Friday, November 28, 2008

First Catholic University in India to be Inaugurated

Don Bosco University (DBU) Guwahati, Assam, the first Catholic university set up under the new government legislation, will be inaugurated on December 6, 2008. The earlier inaugural programme scheduled for October 31 was postponed due to the serial bomb blast that rocked Guwahati and left 81 people dead and over 200 people injured, October 30.

Assam Chief Minister Tarun Gogoi and four State ministers (Education, Health, Power and Social Welfare) will attend the function along with a galaxy of eminent civil and church personalities of the region.

“We are focusing on teaching, research and consultancy on three core areas: technology, service and social sectors with the declared objectives of working with cutting-edge technology, ensuring the employability of the graduates and their capacity to transform society,” says Vice-Chancellor-designate Dr. Stephen Mavely in an interview with Radio Vatican in the Vatican, November 26.

While Information Technology and Biotechnology dominate the Technology sector, Nursing, Pharmacology and Para-Medical, Psychology, Counseling, Management, Media, Teacher Education, Social Work and Rural Development are other subjects of the Service sector.

Teaching and research on Religion and Culture, Ethics, Governance and Tribal studies will be the forte at DBU as North East India has a concentration of over 200 distinct tribal groups.

Engineering Courses Started in August:

The first constituent College of Don Bosco University, Don Bosco College of Engineering and Technology (DBCET), Airport Road, Azara, launched its engineering programmes in August 2008. The new campus, located 15 km from state capital Dispur, when completed will nestle in a 230 acre tea garden.

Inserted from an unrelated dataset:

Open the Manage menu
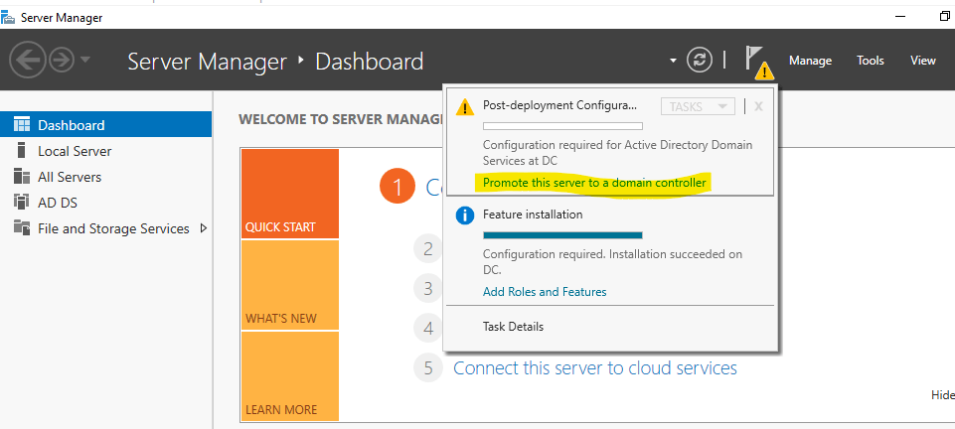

“Currently DBCET offers Engineering Courses in four streams - Computer Science and Engineering, Electrical and Electronics Engineering, Electronics and Telecommunication Engineering and Electrical Engineering for 240 students. When fully operational, it will have a full complement of 1,500 students in various streams of engineering,” says DBU Registrar-designate Dr. Basil Koikara.

“We have now 60 boys and girls in the college hostel while DBCET bus, as well as city buses, and car pools bring students from the city and neighbouring towns,” adds Dr. Koikara.

“State-of-the-art, tastefully furnished computer lab with over 70 computers networked under Windows 2003 server and Linux Computing Centre with 30 Internet enabled computers to serve the day-to-day computing needs of students,” says Campus Ministry coordinator Salesian Sister Celine D’Cunha showing the language lab equipped with 30 student consoles, language lab software and digitised audio and video material to develop interactive language skills.

Don Bosco Background Story

“Don Bosco Society came to Northeast India 85 years ago and has 8 colleges and 118 high schools with dozens of formal and non-formal technical schools,” says DBU liaison officer Dr. Peter Paul Hauhnar.

Don Bosco in India is 100 years old and has some 5,000 Fathers, Brothers and Sisters running 27 colleges and over 100 technical schools.

Photo caption: Dr Mavely making a presentation to Angelo Bagnasco. Archbishop of Genoa. President of the Italian Episcopal Conference (CEI) at Don Bosco parish Sampierdarena (Genoa), 23 November.